Biomechanics
- Summer Neill
- Nov 1, 2020
- 2 min read
Not my favorite subject, HOWEVER, it taught me a lot. I have found out how it contributes to discrepancies in our every day lives.
Where it hit me the hardest was in my shins - shin splints.
There are two factors to this: tight calves & the biomechanics of the foot strike during running. Foot strike is not something that the average person would consider when causing themselves minor injury such as heel spurs, plantar fasciitis & splints.
While I am not great at math (like, at all)...I can follow a diagram pretty heckin' easily.
There's the front foot strike, mid foot strike and heel strike.

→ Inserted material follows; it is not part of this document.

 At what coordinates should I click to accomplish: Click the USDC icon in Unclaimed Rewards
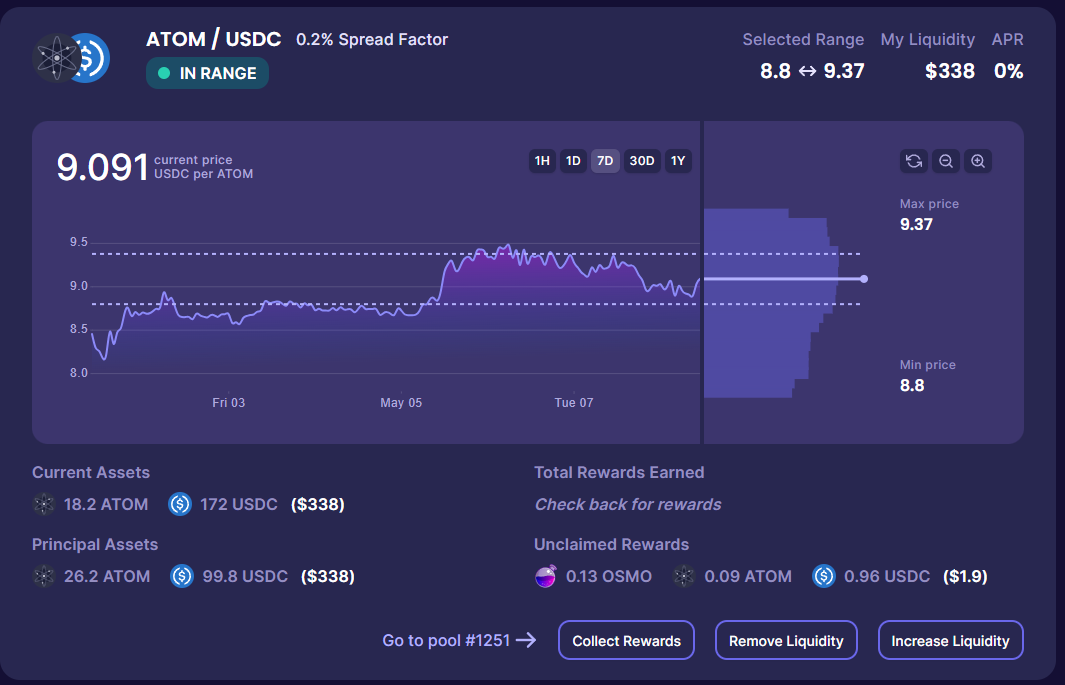[x=823, y=576]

There are so many factors that play into it such as gait analysis (stance phase, swing phase, etc), angular kinematics, joint angles, force application & ground reaction force.
When in a static standing position your weight is not distributed evenly on the feet. There is about 60% in the heel, 28% in the fore foot, 8% in the mid foot and 4% in the toes. The center of pressure is constantly moving, causing slight ranges in these percentages.
In walking, most increase both stride length & speed to increase speed. However, in running most add speed by stride length only. When walking your hips are at the highest point during mid stance but when running, hips are at the lowest point during mid stance. The ankle is where the power is produced while the knees are absorbing that power.
Every part of the body is involved in running. The body is connected like a chain link, when one link has a kink the others will too.
For me, the most comfortable strike during running is the heel strike but it could be because my body has adapted to that way of running causing lots of compensation (such as anterior pelvic tilt).
Studies have shown that mid foot striking is most beneficial for runners & causes less pain in the front of the lower leg.